■ Information given
* * * *

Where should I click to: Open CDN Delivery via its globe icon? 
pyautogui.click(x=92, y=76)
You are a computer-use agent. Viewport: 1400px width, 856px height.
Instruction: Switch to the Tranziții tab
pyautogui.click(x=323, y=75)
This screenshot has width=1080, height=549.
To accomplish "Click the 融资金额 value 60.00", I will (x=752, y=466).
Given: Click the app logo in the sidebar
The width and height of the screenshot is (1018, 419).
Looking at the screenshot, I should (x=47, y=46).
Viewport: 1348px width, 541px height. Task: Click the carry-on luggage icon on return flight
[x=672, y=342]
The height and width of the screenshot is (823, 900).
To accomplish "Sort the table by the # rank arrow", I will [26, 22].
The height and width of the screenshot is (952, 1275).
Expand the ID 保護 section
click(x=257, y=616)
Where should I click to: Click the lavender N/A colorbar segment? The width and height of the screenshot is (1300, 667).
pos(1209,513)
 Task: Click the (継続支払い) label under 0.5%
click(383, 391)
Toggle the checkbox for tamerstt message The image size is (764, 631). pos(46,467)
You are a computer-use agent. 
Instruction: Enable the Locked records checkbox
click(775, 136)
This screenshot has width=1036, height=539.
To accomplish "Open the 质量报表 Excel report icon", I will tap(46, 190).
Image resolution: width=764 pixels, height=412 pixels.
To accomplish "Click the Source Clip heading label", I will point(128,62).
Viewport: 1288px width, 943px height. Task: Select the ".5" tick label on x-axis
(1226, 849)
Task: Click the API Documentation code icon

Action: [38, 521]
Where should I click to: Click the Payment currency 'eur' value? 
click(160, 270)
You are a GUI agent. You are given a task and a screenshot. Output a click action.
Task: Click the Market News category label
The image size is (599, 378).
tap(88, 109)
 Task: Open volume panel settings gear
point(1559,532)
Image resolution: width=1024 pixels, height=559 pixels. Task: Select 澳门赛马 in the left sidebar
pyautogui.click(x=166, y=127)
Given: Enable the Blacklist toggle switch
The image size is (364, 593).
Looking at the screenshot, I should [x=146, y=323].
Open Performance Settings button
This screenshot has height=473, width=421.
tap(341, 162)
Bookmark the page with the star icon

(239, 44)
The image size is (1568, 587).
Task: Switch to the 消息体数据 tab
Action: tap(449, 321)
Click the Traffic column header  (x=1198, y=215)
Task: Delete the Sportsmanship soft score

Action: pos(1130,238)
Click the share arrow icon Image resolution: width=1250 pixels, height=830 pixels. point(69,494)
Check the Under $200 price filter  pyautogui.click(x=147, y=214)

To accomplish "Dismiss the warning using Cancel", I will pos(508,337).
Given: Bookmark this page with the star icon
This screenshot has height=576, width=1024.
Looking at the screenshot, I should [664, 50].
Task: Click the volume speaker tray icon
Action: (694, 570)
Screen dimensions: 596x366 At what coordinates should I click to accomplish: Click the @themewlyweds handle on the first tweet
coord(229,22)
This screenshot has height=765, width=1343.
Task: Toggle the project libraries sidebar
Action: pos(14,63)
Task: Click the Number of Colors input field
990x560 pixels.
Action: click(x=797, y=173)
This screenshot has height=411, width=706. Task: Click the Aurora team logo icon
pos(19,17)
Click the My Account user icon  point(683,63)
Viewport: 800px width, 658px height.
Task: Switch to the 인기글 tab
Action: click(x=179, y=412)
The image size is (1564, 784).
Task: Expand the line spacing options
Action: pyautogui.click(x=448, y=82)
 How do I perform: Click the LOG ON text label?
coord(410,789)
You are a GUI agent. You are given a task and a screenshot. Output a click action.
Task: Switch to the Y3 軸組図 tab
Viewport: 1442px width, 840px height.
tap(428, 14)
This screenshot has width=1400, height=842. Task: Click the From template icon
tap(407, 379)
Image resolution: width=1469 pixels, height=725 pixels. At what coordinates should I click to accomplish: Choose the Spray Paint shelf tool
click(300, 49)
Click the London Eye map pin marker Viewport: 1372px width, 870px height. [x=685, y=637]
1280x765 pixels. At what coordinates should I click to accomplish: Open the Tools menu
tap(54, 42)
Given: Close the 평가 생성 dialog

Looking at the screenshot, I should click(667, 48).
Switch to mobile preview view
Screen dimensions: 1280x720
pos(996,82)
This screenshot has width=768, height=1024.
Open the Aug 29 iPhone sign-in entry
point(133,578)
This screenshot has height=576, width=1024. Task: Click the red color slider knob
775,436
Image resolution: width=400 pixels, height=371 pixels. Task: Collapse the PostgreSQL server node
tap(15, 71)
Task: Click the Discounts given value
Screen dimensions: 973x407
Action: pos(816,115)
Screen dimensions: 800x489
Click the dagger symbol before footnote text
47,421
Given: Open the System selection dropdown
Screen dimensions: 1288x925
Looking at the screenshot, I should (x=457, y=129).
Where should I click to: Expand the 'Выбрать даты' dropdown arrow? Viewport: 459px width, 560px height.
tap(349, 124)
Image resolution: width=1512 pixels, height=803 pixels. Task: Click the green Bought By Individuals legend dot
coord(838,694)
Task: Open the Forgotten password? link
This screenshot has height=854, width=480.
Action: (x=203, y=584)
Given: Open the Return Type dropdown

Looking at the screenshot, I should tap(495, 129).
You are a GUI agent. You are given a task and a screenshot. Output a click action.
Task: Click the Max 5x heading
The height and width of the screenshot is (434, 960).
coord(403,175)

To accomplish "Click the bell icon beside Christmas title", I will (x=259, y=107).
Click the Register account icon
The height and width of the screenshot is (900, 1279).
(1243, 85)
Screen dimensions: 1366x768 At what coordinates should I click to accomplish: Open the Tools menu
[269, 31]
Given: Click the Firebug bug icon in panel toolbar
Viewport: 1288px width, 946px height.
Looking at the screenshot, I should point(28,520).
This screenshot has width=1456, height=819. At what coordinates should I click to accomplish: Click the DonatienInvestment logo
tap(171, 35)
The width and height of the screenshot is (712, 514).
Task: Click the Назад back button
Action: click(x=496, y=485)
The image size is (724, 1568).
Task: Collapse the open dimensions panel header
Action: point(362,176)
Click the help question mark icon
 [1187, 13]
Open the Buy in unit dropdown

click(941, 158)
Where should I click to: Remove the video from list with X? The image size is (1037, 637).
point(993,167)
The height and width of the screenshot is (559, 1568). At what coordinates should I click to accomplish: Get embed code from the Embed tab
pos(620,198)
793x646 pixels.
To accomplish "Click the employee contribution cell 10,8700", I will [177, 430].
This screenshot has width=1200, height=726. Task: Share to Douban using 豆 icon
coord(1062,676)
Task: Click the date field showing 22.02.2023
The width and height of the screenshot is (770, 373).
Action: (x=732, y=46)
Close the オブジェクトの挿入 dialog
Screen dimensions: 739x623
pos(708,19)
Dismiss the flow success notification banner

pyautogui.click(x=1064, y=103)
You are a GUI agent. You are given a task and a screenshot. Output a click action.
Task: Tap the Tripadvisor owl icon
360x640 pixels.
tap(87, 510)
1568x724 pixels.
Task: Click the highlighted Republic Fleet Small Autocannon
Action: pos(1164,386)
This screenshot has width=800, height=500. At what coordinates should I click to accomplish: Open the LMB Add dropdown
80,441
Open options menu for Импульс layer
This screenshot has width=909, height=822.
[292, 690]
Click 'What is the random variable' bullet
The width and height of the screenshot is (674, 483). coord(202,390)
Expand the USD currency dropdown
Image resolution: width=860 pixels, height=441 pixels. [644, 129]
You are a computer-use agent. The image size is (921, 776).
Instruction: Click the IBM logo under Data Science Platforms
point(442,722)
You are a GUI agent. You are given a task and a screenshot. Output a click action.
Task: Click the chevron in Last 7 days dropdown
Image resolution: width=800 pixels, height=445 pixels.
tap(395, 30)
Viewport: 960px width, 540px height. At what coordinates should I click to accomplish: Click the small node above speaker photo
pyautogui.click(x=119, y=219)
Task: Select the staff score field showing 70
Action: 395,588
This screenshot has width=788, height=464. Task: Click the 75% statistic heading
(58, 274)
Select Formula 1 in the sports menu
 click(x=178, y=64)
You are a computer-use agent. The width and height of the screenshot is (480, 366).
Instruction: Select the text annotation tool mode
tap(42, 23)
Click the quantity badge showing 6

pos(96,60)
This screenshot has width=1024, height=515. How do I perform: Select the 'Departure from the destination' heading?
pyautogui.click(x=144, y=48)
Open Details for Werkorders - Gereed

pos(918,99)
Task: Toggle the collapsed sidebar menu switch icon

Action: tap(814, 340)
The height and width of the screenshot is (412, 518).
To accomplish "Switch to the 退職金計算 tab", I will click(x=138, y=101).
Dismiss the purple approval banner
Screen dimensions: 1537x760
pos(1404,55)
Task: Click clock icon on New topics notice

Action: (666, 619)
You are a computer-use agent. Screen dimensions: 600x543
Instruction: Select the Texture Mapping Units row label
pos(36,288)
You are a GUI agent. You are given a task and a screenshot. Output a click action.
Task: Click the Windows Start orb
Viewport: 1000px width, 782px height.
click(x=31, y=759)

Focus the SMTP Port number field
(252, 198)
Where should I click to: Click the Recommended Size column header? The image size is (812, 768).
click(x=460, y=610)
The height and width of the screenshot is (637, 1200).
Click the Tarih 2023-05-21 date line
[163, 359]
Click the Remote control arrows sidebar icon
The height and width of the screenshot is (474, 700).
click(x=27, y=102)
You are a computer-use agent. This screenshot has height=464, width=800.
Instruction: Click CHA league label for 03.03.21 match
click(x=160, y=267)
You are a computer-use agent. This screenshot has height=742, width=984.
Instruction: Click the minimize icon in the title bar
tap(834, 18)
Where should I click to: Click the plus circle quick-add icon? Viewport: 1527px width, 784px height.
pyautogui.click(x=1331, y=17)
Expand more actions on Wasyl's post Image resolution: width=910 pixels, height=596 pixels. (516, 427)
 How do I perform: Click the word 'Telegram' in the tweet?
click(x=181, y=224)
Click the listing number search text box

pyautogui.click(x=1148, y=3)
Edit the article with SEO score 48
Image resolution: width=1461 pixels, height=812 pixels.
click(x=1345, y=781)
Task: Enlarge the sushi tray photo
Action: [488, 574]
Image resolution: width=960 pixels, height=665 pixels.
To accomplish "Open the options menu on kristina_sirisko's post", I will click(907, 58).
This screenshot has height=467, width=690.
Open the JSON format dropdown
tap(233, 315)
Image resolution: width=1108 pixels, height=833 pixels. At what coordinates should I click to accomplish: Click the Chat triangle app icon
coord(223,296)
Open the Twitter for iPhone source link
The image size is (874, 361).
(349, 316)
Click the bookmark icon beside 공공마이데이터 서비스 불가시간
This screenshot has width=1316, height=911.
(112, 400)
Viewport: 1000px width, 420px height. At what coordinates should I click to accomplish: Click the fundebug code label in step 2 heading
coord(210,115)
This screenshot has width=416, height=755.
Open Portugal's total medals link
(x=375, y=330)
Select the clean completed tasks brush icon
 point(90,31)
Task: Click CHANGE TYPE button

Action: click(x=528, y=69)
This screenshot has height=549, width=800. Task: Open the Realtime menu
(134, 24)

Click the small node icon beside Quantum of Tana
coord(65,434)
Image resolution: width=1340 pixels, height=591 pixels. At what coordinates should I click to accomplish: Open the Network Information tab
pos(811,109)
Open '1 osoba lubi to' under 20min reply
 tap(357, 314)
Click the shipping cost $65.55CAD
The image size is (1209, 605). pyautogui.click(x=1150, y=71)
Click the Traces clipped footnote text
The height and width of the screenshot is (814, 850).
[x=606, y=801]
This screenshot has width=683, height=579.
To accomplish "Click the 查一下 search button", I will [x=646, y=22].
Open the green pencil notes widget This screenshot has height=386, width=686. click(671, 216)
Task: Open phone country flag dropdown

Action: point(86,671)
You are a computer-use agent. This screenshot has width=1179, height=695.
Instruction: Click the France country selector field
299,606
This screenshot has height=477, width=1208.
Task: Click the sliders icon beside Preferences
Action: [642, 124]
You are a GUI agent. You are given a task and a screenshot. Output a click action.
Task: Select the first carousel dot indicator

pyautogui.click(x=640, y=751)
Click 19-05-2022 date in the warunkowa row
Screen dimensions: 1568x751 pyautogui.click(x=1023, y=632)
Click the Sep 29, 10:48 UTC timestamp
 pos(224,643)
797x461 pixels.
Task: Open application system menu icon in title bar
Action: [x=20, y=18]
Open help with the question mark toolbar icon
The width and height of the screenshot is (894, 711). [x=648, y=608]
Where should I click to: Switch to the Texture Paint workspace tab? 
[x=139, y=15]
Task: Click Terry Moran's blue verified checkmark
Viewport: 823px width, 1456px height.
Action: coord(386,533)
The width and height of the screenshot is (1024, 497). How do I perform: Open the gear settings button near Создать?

* * * *

■ Your goal
Copy out each line of the data above, exactly, if it lies between the line holding "This screenshot has width=1200, height=726." and the line holding "Task: Click the chevron", inclusive; copy no other line.

■ Solution to this task
This screenshot has width=1200, height=726. Task: Share to Douban using 豆 icon
coord(1062,676)
Task: Click the date field showing 22.02.2023
The width and height of the screenshot is (770, 373).
Action: (x=732, y=46)
Close the オブジェクトの挿入 dialog
Screen dimensions: 739x623
pos(708,19)
Dismiss the flow success notification banner

pyautogui.click(x=1064, y=103)
You are a GUI agent. You are given a task and a screenshot. Output a click action.
Task: Tap the Tripadvisor owl icon
360x640 pixels.
tap(87, 510)
1568x724 pixels.
Task: Click the highlighted Republic Fleet Small Autocannon
Action: pos(1164,386)
This screenshot has width=800, height=500. At what coordinates should I click to accomplish: Open the LMB Add dropdown
80,441
Open options menu for Импульс layer
This screenshot has width=909, height=822.
[292, 690]
Click 'What is the random variable' bullet
The width and height of the screenshot is (674, 483). coord(202,390)
Expand the USD currency dropdown
Image resolution: width=860 pixels, height=441 pixels. [644, 129]
You are a computer-use agent. The image size is (921, 776).
Instruction: Click the IBM logo under Data Science Platforms
point(442,722)
You are a GUI agent. You are given a task and a screenshot. Output a click action.
Task: Click the chevron in Last 7 days dropdown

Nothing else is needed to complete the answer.